1. Digital Biomarkers A (too?) brief introduction Paul Agapow Statistics & Data Science Innovation Hub, GSK

2. The obligatory background & disclaimer Who am I? ● Once an immunologist ● Then a molecular evolutionist, modeller, bioinformatician, epi-informatician, analyst, data scientist, “computer guy” ... ● Now solve clinical & trial problems for big pharma using data, stats & AIML Nothing in this presentation represents projects or policy at GSK There are no conﬂicts of interest

3. What is a digital biomarker? The broad (and oft ignored) definition Anything measured and recorded digitally, even: ● Blood pressure ● Height ● Heart rate ● Online survey ● Phone apps ... The narrow (and stereotypical) definition Digital recording of complex patient behaviour and physiology, followed by processing to produce quantifiable metrics or endpoints, perhaps via a device or sensor carried by the patient: ● Using a wearable to track a patient’s heart rate over time ● Videoing a patient walking and modelling it to produce a quality of locomotion ● Sound analysis of voice or a cough, to detect obstruction

4. Example: Parkinson's Disease 1 Deng, K., Li, Y., Zhang, H. et al.
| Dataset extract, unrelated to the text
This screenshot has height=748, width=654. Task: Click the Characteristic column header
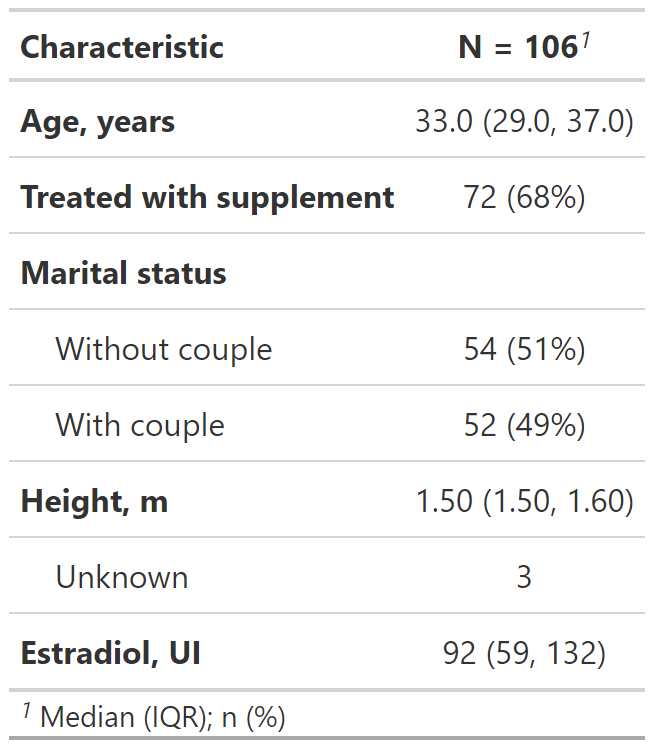point(122,47)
Heterogeneous digital biomarker integration out-performs patient self-reports in predicting Parkinson’s disease. Commun Biol 5, 58 (2022). https://doi.org/10.1038/s42003-022-03 002-x

5. Example: Parkinson's Disease 2 Interpretable Video-Based Tracking and Quantification of Parkinsonism Clinical Motor States Daniel Deng, Jill L. Ostrem, Vy Nguyen, Daniel D. Cummins, Julia Sun, Anupam Pathak, Simon Little, Reza Abbasi-Asl medRxiv 2023.11.04.23298083; doi: https://doi.org/10.1101/2023.11.04.23298083

6. Why use digital biomarkers? ● Fidelity: avoids transcription errors ● Memory: not reliant upon patient recall ● Consistency: across sites, investigators, geographies ● Authenticity: measure in a real-world context, away from clinical visits ● Patient-centricity ● Temporality: measures across time, perhaps to assess “average” behaviour or look for rare events ● Safety: monitoring patients for AEs ● Simplicity: distil complex behaviour and physiology to something simpler and measurable

7. Why not use digital biomarkers ● Does it actually work for the patients ○ Some patients like going to the clinic ○ Also additional medical support ● Hardware & infrastructure & support ● Privacy ● Standardization ● Abstract, intangible measures ● Machine learning magic

8. Validity Analytical ● Does it take good measurements? ● Does it measure something robustly and reproducibly? ● Can it cope with patchy or imperfect data? ● Do small changes in signal or source only result in Clinical ● Does this measure mean something? ● Does a change in the digital measure relate to a change in disease state? ● A form of experimenters regress?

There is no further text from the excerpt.